# PROVIDED MATERIAL:

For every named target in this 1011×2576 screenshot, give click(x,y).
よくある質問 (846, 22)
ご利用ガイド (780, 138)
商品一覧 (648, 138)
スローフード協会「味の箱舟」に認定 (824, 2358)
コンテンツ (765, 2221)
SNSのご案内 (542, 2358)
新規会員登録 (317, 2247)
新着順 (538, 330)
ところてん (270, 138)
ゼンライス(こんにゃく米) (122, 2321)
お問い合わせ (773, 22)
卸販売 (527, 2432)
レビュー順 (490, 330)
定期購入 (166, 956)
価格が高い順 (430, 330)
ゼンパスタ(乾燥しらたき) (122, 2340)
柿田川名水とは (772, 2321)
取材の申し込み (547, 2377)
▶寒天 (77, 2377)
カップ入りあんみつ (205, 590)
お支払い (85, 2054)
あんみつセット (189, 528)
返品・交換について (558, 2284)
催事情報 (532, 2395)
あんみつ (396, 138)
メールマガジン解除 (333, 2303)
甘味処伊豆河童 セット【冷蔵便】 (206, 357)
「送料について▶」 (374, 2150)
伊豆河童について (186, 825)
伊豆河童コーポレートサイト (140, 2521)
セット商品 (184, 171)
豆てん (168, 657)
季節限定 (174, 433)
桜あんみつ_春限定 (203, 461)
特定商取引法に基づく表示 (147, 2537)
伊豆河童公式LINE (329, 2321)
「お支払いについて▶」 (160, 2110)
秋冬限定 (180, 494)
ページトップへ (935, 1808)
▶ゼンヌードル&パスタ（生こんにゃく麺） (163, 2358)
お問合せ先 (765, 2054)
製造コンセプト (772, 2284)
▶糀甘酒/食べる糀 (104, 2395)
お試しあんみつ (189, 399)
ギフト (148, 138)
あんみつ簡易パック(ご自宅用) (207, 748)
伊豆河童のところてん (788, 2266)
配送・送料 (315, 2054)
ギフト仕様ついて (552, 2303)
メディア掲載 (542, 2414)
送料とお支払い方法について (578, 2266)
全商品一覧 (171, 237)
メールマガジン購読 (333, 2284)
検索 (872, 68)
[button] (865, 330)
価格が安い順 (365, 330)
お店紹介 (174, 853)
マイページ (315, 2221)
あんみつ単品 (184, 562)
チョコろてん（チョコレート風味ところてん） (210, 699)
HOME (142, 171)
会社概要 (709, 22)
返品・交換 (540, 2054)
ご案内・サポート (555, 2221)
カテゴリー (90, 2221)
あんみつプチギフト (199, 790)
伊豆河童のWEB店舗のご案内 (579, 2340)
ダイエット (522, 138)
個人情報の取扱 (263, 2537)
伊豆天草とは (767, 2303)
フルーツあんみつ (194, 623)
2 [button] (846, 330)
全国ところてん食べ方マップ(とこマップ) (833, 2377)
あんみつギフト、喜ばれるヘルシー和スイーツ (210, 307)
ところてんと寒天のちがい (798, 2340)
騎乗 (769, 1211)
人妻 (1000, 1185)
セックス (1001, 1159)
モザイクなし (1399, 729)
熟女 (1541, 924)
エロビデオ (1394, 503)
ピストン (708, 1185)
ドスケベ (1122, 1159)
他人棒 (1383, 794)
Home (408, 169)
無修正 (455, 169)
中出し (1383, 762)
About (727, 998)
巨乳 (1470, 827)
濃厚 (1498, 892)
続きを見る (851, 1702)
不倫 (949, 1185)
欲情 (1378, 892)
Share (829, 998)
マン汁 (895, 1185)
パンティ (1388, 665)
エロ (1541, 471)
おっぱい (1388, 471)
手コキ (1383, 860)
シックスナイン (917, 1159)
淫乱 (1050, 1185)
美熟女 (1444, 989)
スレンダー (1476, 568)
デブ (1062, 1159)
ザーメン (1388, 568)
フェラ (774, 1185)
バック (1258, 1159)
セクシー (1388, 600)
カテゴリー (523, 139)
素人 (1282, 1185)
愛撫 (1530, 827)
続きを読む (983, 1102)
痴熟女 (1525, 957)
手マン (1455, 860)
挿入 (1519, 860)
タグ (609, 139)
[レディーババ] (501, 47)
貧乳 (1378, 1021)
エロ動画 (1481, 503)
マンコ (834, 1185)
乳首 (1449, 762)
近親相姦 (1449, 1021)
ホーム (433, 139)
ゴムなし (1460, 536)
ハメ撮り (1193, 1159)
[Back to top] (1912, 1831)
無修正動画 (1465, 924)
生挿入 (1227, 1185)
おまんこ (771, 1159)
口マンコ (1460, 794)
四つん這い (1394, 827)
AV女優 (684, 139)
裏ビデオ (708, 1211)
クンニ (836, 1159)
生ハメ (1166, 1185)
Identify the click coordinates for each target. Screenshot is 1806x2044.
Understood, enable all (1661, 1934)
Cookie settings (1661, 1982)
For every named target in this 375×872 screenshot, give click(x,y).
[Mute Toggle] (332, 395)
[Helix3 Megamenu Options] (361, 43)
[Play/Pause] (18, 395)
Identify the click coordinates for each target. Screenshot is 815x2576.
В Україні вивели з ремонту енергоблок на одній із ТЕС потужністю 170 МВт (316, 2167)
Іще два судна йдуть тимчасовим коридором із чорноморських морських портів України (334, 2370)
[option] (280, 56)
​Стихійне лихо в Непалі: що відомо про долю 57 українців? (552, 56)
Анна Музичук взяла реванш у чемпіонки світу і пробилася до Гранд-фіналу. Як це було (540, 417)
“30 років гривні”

# TASK STATEMENT:
Take the stretch of lines above from the one containing "ところてんと寒天のちがい (798, 2340)" through the one containing "続きを読む (983, 1102)" and repeat it exactly, adding no other line.

# WRITTEN RESPONSE:
ところてんと寒天のちがい (798, 2340)
騎乗 (769, 1211)
人妻 (1000, 1185)
セックス (1001, 1159)
モザイクなし (1399, 729)
熟女 (1541, 924)
エロビデオ (1394, 503)
ピストン (708, 1185)
ドスケベ (1122, 1159)
他人棒 (1383, 794)
Home (408, 169)
無修正 (455, 169)
中出し (1383, 762)
About (727, 998)
巨乳 (1470, 827)
濃厚 (1498, 892)
続きを見る (851, 1702)
不倫 (949, 1185)
欲情 (1378, 892)
Share (829, 998)
マン汁 (895, 1185)
パンティ (1388, 665)
エロ (1541, 471)
おっぱい (1388, 471)
手コキ (1383, 860)
シックスナイン (917, 1159)
淫乱 (1050, 1185)
美熟女 (1444, 989)
スレンダー (1476, 568)
デブ (1062, 1159)
ザーメン (1388, 568)
フェラ (774, 1185)
バック (1258, 1159)
セクシー (1388, 600)
カテゴリー (523, 139)
素人 (1282, 1185)
愛撫 (1530, 827)
続きを読む (983, 1102)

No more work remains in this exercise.